Background: I have am taking over an application (original engineer is leaving) that act as caching layer of some relatively slow backend services. Because it's RESTful style URL, each URL is unique. The application uses MongoDb as the storage for cache, and uses hash value as the cache. Although hash code should be pretty unique, but it is not unique.
Question: I was told the reason to use hash code (instead of the url) was because MongoDb's _id field has limit on length, but I can't find any document on that. All I can find in the MongoDb documentation is "_id field can be anything other than array as long as it's unique". Is it true that MongoDb's _id field has length limit? If so what is the limit size?
The application is written in Java. Oh, and I am new to MongoDb.
There is a limit to the length of the field to be indexed, which is 1024 bytes. That's a limitation on index entry size rather than document field size which are limitated at ~16MB (the maximum size of a complete document).
For performance reasons you do not really want large field values for indexed fields as comparisons against such big values are considerably slower. Also remember that every index maintains copies of the values being indexed so it would require significant amounts of memory.
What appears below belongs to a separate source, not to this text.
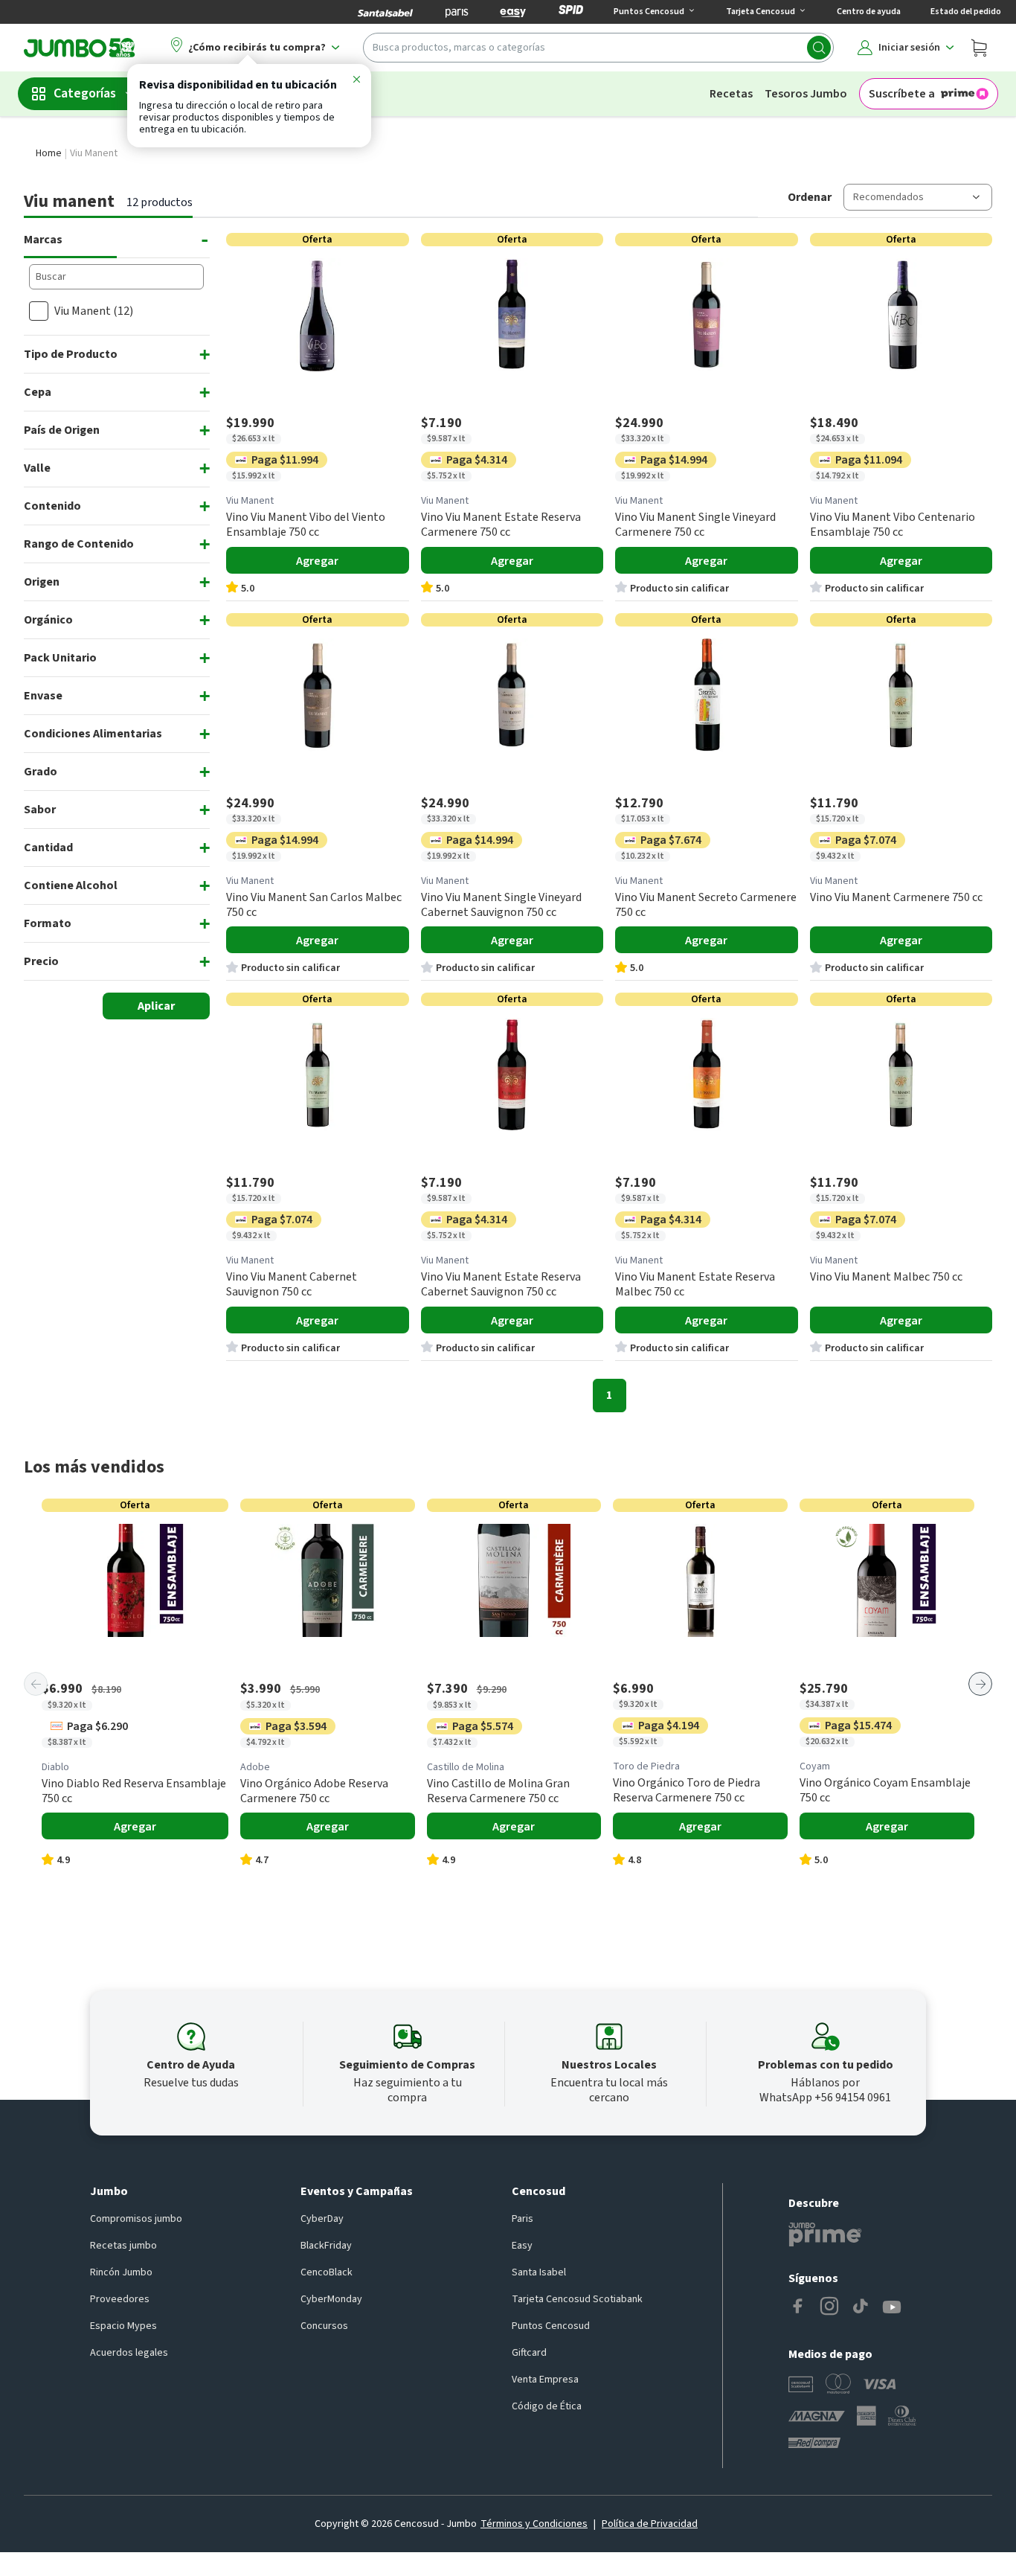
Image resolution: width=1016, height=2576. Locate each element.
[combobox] (598, 48)
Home (49, 153)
That in turns means more frequent disk access to swap virtual memory pages in and out of memory which again has a negative impact on performance.
So yes, limited to 800 bytes.
Hash collisions should be rare if you are using a good hash function with a long enough hash value. For example, if your hash outputs a 128-bit value, you will typically get a collision after producing 2^64 hashes -- so if you were producing a million hashes a second, you'd get a collision after about 600,000 years. This is probably good enough for most purposes.